(Exercise 1) List every percentage figure that appears in the article on stalled projects in India.
(Exercise 2) In the entries, output everything from the line containing "Read More (636, 14)" down to the end of the entries as a numbered list, skipping blank lines and leaving out the pictures.

The claims of Modi government and the calls for more projects and investments and promotion of ‘self-employment’ instead of providing jobs, seem to have come a cropper, the much touted ‘unprecedented’ rise in India’s Ease of Doing Business (EOB) rank notwithstanding: The number of stalled projects in the country has reached a record level, according to a new report.

Citing a report by Centre for Monitoring Indian Economy (CMIE), Quartz India said, “India Inc is mothballing projects at a record pace.”

In the 12 months ending March 2018, India saw an unprecedented number of projects being shelved by companies, said the report.

In financial year 2017-2018, investments worth Rs7.63 lakh crore ($117.35 billion) were scrapped.

Over 40% (worth Rs3.3 lakh crore) of which were dropped from January-March, the last three months alone, the report said.

Projects being shelved at unprecedented pace, stalled projects at record high, says CMIE reportWhereas earlier the projects usually got delayed due to hurdles in getting regulatory approvals, now the reason was subdued economic growth leading to lack of demand, said the Quartz report quoting, chief economist at India Ratings & Research Devendra Kumar Pant.

Most companies were using only 71.8% of their existing capacities, according to a Reserve Bank of India (RBI) survey conducted towards the end of the July-September 2017 quarter. In such a scenario, adding more factories and manufacturing units may not be viable.

“In the power sector, for instance, there is surplus supply. This has affected the distribution companies’ financial position. Similarly, rising input costs and falling demand have taken the wind out of the steel sector. Therefore, companies in the power and steel sector are unlikely to take up any new projects in the coming months,” the report said.

It said that overall, with output and new orders declining, manufacturing activity in March grew at the slowest pace in the last five months, the Nikkei India manufacturing Purchasing Managers’ Index (PMI), compiled by IHS Markit, showed.

Mounting debt and languid demand have also resulted in subdued growth in corporate earnings in the last few years. Things worsened in financial year 2018 due to the lingering effect of demonetisation and the introduction of the goods and services tax.

There was more bad news. Quarterly profit growth for listed Indian firms fell from 16.4% in the January to March quarter last year to a negative 13.9% in the October to December quarter, according to the CMIE data.

(Supplied data)
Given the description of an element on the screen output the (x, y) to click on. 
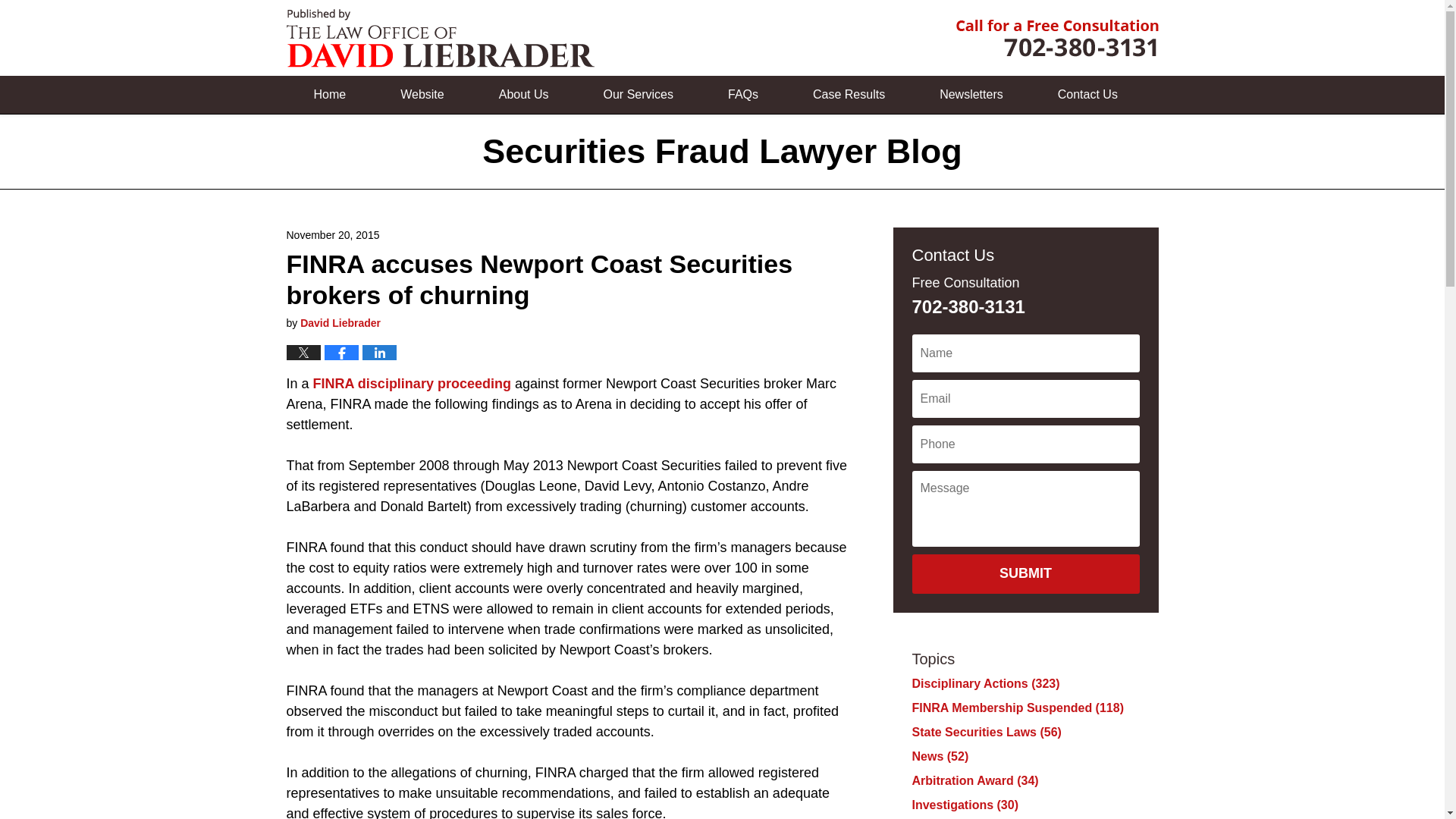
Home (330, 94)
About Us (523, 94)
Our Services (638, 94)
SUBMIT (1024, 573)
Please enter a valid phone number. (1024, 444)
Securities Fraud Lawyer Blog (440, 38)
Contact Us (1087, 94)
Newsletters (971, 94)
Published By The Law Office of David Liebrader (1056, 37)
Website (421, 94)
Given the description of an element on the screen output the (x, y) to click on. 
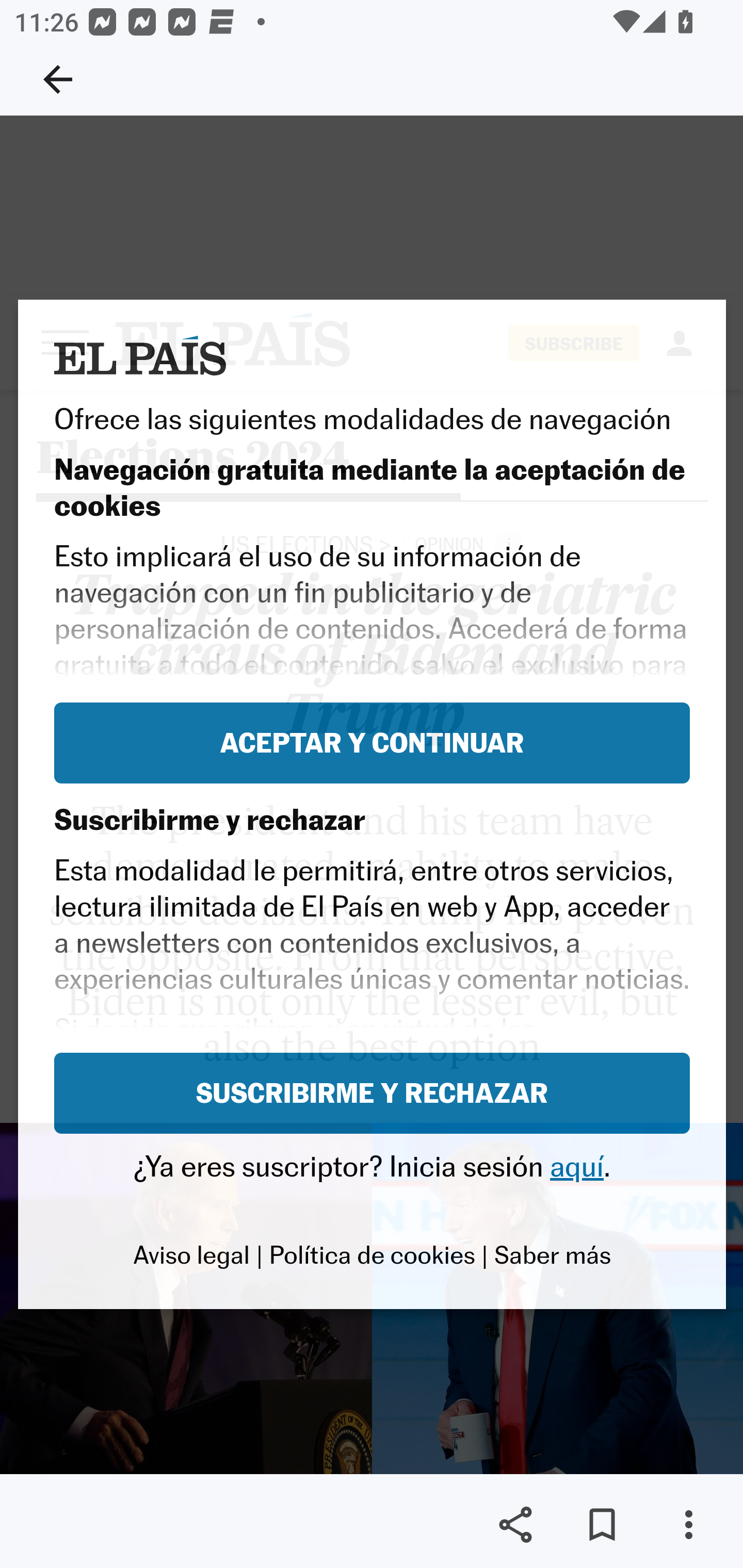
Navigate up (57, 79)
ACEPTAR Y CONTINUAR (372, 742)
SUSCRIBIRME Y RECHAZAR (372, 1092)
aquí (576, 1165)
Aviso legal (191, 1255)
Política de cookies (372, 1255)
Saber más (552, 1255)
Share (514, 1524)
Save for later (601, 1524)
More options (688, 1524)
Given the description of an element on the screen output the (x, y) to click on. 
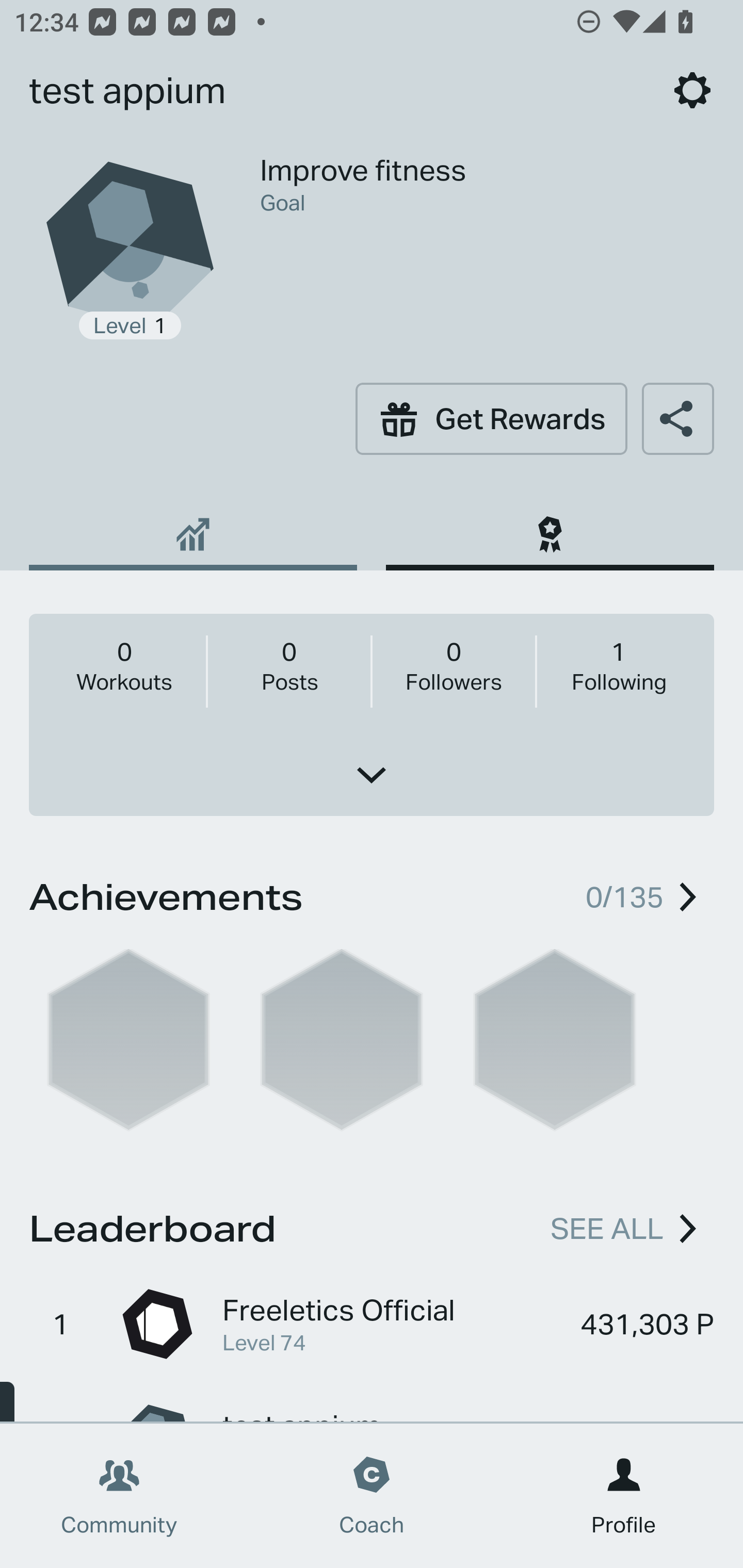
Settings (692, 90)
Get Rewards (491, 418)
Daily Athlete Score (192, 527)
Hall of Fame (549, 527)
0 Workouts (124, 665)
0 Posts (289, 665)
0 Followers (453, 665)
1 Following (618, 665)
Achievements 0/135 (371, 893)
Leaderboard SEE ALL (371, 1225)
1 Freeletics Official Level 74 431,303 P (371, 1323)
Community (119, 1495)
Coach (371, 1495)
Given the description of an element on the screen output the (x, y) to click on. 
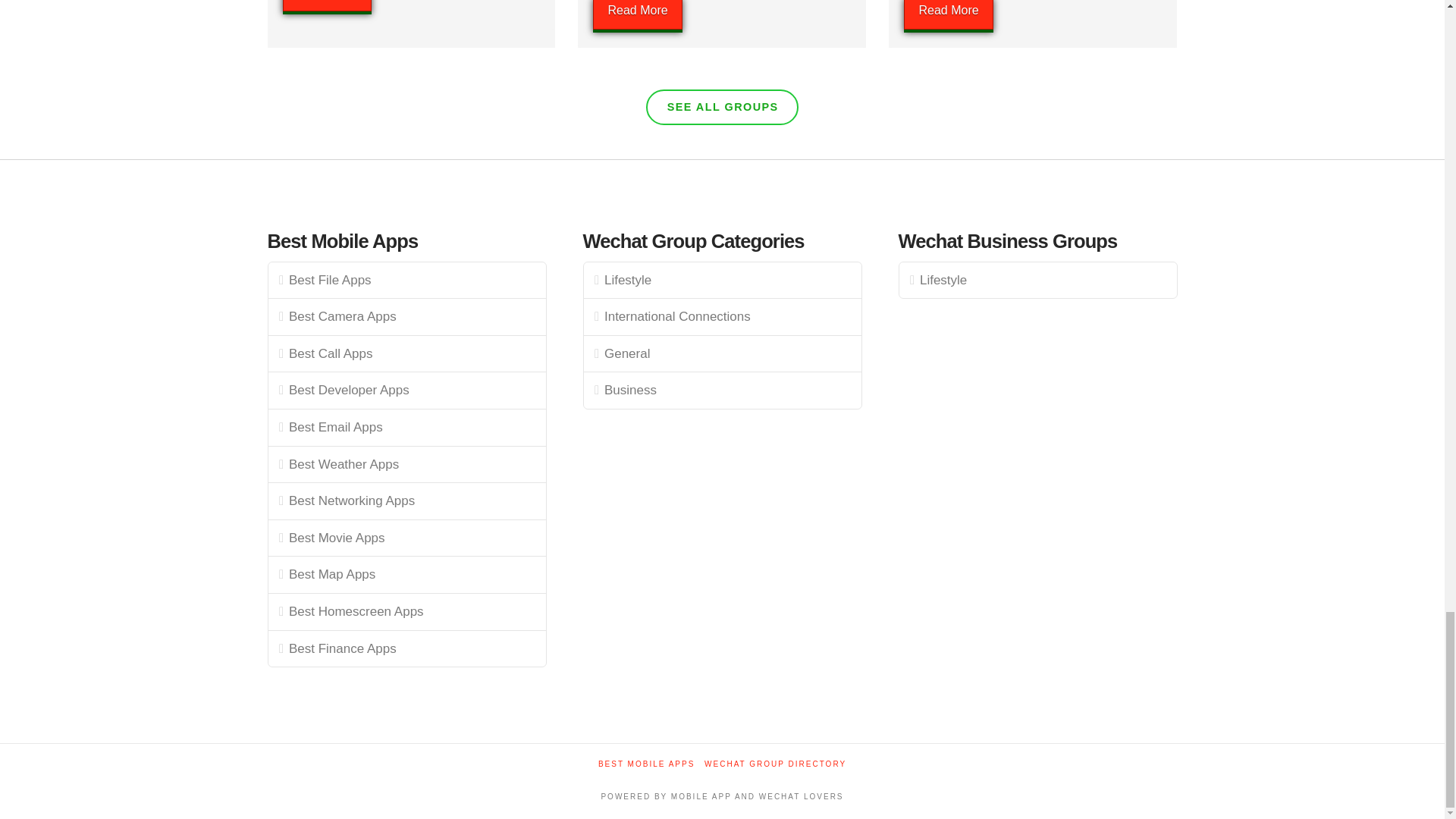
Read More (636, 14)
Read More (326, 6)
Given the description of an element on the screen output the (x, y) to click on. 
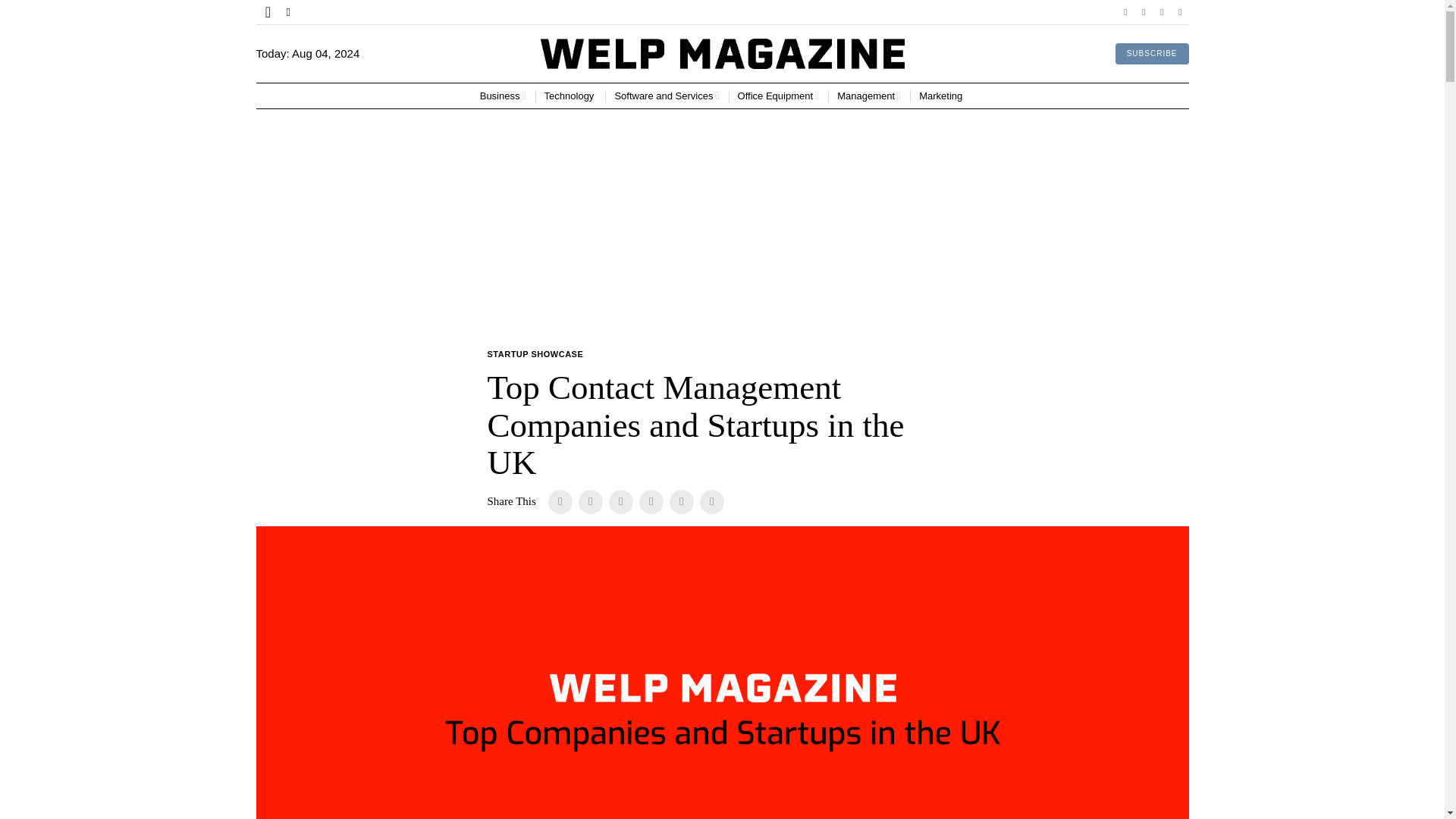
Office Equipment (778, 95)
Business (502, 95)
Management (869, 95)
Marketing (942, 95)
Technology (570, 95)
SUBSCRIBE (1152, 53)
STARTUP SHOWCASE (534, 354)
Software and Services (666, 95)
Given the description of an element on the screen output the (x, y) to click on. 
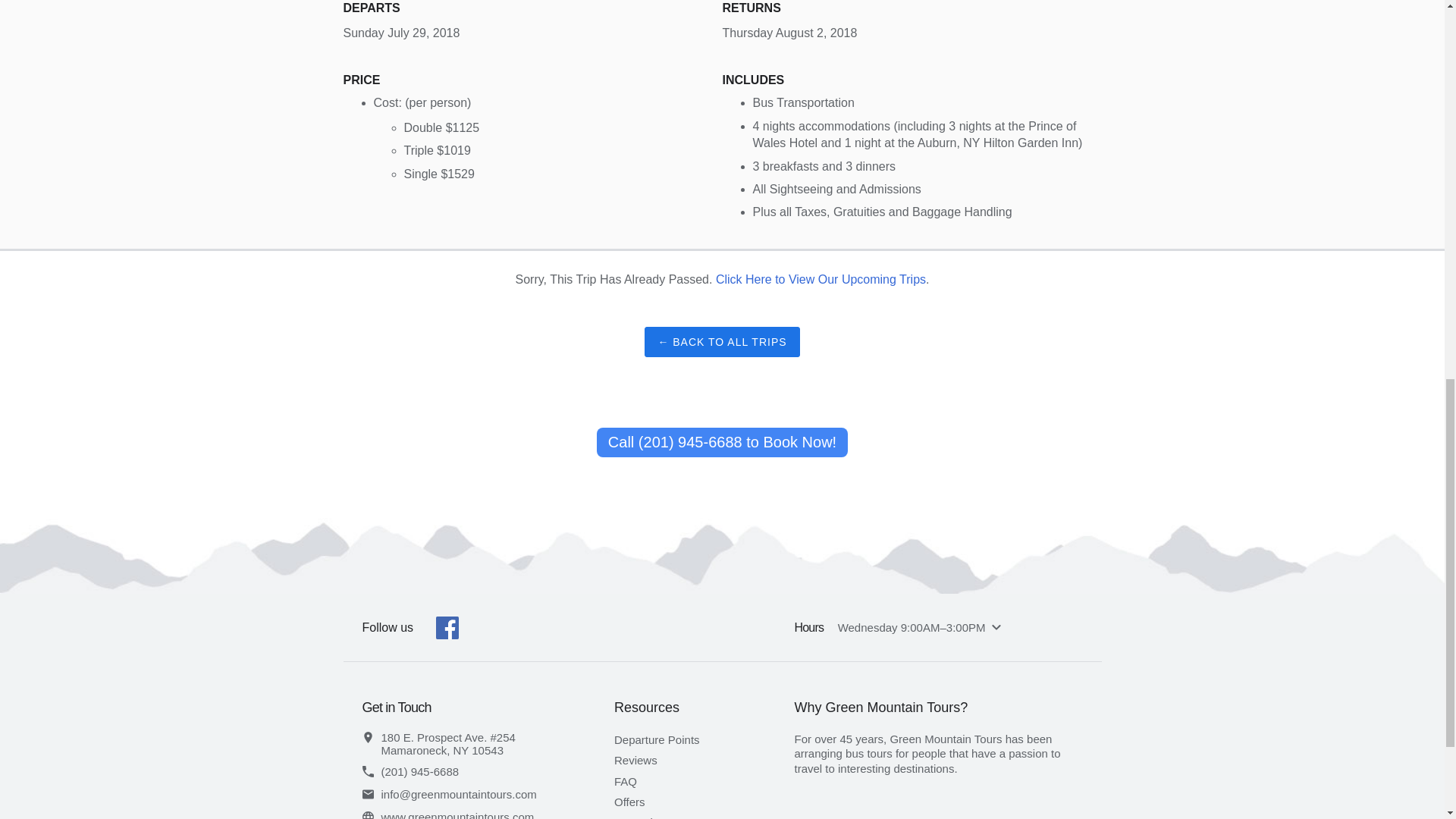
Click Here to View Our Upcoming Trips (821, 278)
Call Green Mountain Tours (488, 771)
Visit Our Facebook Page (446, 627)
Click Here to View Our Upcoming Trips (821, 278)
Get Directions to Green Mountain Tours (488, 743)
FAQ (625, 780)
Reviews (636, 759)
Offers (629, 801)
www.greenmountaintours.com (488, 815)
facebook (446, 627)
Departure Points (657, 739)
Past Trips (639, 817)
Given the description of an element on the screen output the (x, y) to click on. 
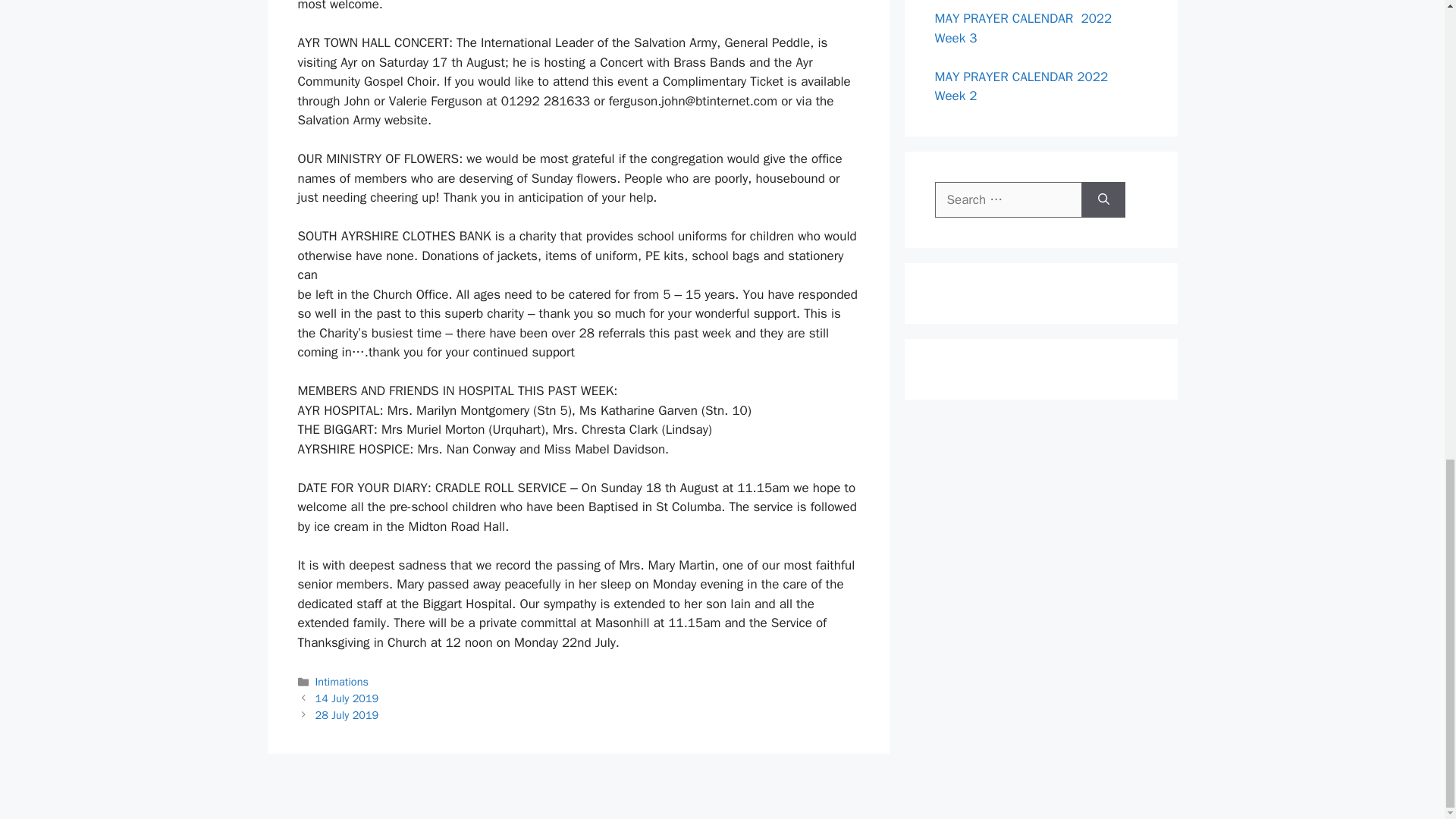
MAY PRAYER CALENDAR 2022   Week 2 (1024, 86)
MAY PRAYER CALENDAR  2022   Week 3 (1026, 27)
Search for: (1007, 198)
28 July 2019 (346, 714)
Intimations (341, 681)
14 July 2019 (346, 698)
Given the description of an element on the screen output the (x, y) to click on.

(Right answer 1)
- Over 40%
- 71.8%
- 16.4%
- Negative 13.9%

(Right answer 2)
1. Read More (636, 14)
2. Read More (326, 6)
3. Given the description of an element on the screen output the (x, y) to click on. 
4. Office Equipment (778, 95)
5. Business (502, 95)
6. Management (869, 95)
7. Marketing (942, 95)
8. Technology (570, 95)
9. SUBSCRIBE (1152, 53)
10. STARTUP SHOWCASE (534, 354)
11. Software and Services (666, 95)
12. Given the description of an element on the screen output the (x, y) to click on. 
13. Click Here to View Our Upcoming Trips (821, 278)
14. Call Green Mountain Tours (488, 771)
15. Visit Our Facebook Page (446, 627)
16. Click Here to View Our Upcoming Trips (821, 278)
17. Get Directions to Green Mountain Tours (488, 743)
18. FAQ (625, 780)
19. Reviews (636, 759)
20. Offers (629, 801)
21. www.greenmountaintours.com (488, 815)
22. facebook (446, 627)
23. Departure Points (657, 739)
24. Past Trips (639, 817)
25. Given the description of an element on the screen output the (x, y) to click on. 
26. MAY PRAYER CALENDAR 2022   Week 2 (1024, 86)
27. MAY PRAYER CALENDAR  2022   Week 3 (1026, 27)
28. Search for: (1007, 198)
29. 28 July 2019 (346, 714)
30. Intimations (341, 681)
31. 14 July 2019 (346, 698)
32. Given the description of an element on the screen output the (x, y) to click on.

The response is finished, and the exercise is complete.